When was the last time you spruced up your online shop front?

 

If you are anything like us, you had visitors come to stay over the summer  (Devon is so beautiful that it’s great to share!) And if you are anything like us, that impending visit set off a flurry of tidying and cleaning to ensure that your place looked in a fit state for you to receive guests.

Woman using laptop to search websites in Google

Well, have you thought about how often you have a spring (or summer) clean of your website? Your website is there all the time – it’s your online shopfront. And yet, it’s probably languishing in the ‘untouched for months’ pile of your to-do list.

 

The thing is, you can’t choose when visitors come to your website – it’s there all the time, waiting to receive them. And if they don’t get the right experience, then away they will go, never to come back. You might even have given them a negative view of your business as a whole.

 

It’s not just you – I know my site is far from perfect, but I am working on that.

 

Thing is, if you’re sending traffic and visitors over by using social media, email, Google ads, Facebook ads or any other means – it’s not going to get you the results you hoped for unless your visitors get a great experience of your business at the end of it.

 

Good practice is to have a landing page prepared to receive visitors from traffic referrers such as Twitter, Facebook, LinkedIn, and PPC or email campaigns.

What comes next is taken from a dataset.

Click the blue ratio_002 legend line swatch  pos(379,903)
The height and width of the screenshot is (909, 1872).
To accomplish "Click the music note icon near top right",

This will increase the effectiveness of any of these forms of marketing hugely. But your new visitors will still want to see the rest of the website they have found themselves on.

 

So – here goes – 5 questions to ask of your website to make sure it’s not letting you down:

 

  • Do you know what your want you website to do for you – and is it built with this in mind? Is it congruent with your offline marketing?
  • Is your website so easy to navigate that a 10 year old child could find their way to every product and service you offer?
  • Is the copy written in terms of benefits to your new potential customer and why they should be talking to you and only you about your product or service? (TIP. Count the number of times your copy says ‘I’ or ‘we’ rather than ‘you’ or ‘yours’)
  • Is it interesting enough to grab and keep your visitors’ attention, and relevant to what they want to find out?
  • Do you have video (on your home page at least…) and photos running all the way through your site for added retention time and impact?

 

Oh … and lastly – a huge bugbear of mine is having to hunt to find out how to contact the business who’s website I’m browsing. Why make it difficult for customers to contact you? Put a big, loud phone number at the top of every page!!